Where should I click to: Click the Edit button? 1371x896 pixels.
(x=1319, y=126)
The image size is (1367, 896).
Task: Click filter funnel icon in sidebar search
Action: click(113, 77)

Problem to solve
Please set down each line of the records exactly as given.

Output
Where should I click to: Click the Edit button? 1371x896 pixels.
(x=1319, y=126)
The image size is (1367, 896).
Task: Click filter funnel icon in sidebar search
Action: click(113, 77)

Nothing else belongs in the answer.